> _TASK GOAL_: Write out the data again in full, exactly as it reads.

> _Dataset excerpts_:
>>

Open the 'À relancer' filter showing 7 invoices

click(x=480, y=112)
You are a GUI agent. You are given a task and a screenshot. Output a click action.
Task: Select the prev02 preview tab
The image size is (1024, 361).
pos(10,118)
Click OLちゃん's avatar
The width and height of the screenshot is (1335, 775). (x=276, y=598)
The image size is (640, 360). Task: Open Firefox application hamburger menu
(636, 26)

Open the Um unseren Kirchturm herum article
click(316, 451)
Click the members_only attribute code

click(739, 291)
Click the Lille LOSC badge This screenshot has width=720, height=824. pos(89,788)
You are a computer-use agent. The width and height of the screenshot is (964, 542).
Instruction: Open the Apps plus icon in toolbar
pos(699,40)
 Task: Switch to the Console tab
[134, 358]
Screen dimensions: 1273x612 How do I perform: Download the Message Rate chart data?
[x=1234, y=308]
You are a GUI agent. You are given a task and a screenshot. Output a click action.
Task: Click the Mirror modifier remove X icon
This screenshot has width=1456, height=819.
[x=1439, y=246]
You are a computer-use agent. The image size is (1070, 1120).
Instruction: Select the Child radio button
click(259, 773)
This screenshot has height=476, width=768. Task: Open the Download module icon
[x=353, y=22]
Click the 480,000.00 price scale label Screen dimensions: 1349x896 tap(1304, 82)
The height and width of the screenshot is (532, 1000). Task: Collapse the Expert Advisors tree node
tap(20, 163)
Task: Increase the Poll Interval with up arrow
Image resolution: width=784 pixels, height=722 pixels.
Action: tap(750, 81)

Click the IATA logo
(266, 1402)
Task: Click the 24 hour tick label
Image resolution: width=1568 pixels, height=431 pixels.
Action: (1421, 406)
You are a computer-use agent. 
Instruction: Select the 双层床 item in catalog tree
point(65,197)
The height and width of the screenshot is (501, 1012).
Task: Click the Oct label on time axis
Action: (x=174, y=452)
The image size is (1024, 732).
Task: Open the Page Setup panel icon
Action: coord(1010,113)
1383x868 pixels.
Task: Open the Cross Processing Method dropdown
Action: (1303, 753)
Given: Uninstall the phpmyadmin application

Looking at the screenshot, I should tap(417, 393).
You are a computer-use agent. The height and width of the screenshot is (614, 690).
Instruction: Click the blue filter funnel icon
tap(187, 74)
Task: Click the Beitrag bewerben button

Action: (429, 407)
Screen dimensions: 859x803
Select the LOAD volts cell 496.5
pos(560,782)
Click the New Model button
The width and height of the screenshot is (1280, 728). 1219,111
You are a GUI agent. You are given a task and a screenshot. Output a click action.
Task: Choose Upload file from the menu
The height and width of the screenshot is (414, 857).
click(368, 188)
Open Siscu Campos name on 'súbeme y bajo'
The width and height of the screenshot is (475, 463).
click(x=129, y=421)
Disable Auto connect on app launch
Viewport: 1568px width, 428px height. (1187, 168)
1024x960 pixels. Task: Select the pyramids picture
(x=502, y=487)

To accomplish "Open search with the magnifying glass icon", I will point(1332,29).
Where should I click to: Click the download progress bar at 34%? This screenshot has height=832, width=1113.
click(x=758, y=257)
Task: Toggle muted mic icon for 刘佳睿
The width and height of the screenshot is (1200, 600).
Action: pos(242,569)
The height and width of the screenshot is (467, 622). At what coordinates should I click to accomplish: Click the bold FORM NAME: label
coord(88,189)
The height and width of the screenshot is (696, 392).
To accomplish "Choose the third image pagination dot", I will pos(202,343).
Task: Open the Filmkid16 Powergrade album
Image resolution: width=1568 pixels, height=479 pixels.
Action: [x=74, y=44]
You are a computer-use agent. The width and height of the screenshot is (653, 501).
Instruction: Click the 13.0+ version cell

<<

> _EXERCISE RESULT_:
Open the 'À relancer' filter showing 7 invoices

click(x=480, y=112)
You are a GUI agent. You are given a task and a screenshot. Output a click action.
Task: Select the prev02 preview tab
The image size is (1024, 361).
pos(10,118)
Click OLちゃん's avatar
The width and height of the screenshot is (1335, 775). (x=276, y=598)
The image size is (640, 360). Task: Open Firefox application hamburger menu
(636, 26)

Open the Um unseren Kirchturm herum article
click(316, 451)
Click the members_only attribute code

click(739, 291)
Click the Lille LOSC badge This screenshot has width=720, height=824. pos(89,788)
You are a computer-use agent. The width and height of the screenshot is (964, 542).
Instruction: Open the Apps plus icon in toolbar
pos(699,40)
 Task: Switch to the Console tab
[134, 358]
Screen dimensions: 1273x612 How do I perform: Download the Message Rate chart data?
[x=1234, y=308]
You are a GUI agent. You are given a task and a screenshot. Output a click action.
Task: Click the Mirror modifier remove X icon
This screenshot has width=1456, height=819.
[x=1439, y=246]
You are a computer-use agent. The image size is (1070, 1120).
Instruction: Select the Child radio button
click(259, 773)
This screenshot has height=476, width=768. Task: Open the Download module icon
[x=353, y=22]
Click the 480,000.00 price scale label Screen dimensions: 1349x896 tap(1304, 82)
The height and width of the screenshot is (532, 1000). Task: Collapse the Expert Advisors tree node
tap(20, 163)
Task: Increase the Poll Interval with up arrow
Image resolution: width=784 pixels, height=722 pixels.
Action: tap(750, 81)

Click the IATA logo
(266, 1402)
Task: Click the 24 hour tick label
Image resolution: width=1568 pixels, height=431 pixels.
Action: (1421, 406)
You are a computer-use agent. 
Instruction: Select the 双层床 item in catalog tree
point(65,197)
The height and width of the screenshot is (501, 1012).
Task: Click the Oct label on time axis
Action: (x=174, y=452)
The image size is (1024, 732).
Task: Open the Page Setup panel icon
Action: coord(1010,113)
1383x868 pixels.
Task: Open the Cross Processing Method dropdown
Action: (1303, 753)
Given: Uninstall the phpmyadmin application

Looking at the screenshot, I should tap(417, 393).
You are a computer-use agent. The height and width of the screenshot is (614, 690).
Instruction: Click the blue filter funnel icon
tap(187, 74)
Task: Click the Beitrag bewerben button

Action: (429, 407)
Screen dimensions: 859x803
Select the LOAD volts cell 496.5
pos(560,782)
Click the New Model button
The width and height of the screenshot is (1280, 728). 1219,111
You are a GUI agent. You are given a task and a screenshot. Output a click action.
Task: Choose Upload file from the menu
The height and width of the screenshot is (414, 857).
click(368, 188)
Open Siscu Campos name on 'súbeme y bajo'
The width and height of the screenshot is (475, 463).
click(x=129, y=421)
Disable Auto connect on app launch
Viewport: 1568px width, 428px height. (1187, 168)
1024x960 pixels. Task: Select the pyramids picture
(x=502, y=487)

To accomplish "Open search with the magnifying glass icon", I will point(1332,29).
Where should I click to: Click the download progress bar at 34%? This screenshot has height=832, width=1113.
click(x=758, y=257)
Task: Toggle muted mic icon for 刘佳睿
The width and height of the screenshot is (1200, 600).
Action: pos(242,569)
The height and width of the screenshot is (467, 622). At what coordinates should I click to accomplish: Click the bold FORM NAME: label
coord(88,189)
The height and width of the screenshot is (696, 392).
To accomplish "Choose the third image pagination dot", I will pos(202,343).
Task: Open the Filmkid16 Powergrade album
Image resolution: width=1568 pixels, height=479 pixels.
Action: [x=74, y=44]
You are a computer-use agent. The width and height of the screenshot is (653, 501).
Instruction: Click the 13.0+ version cell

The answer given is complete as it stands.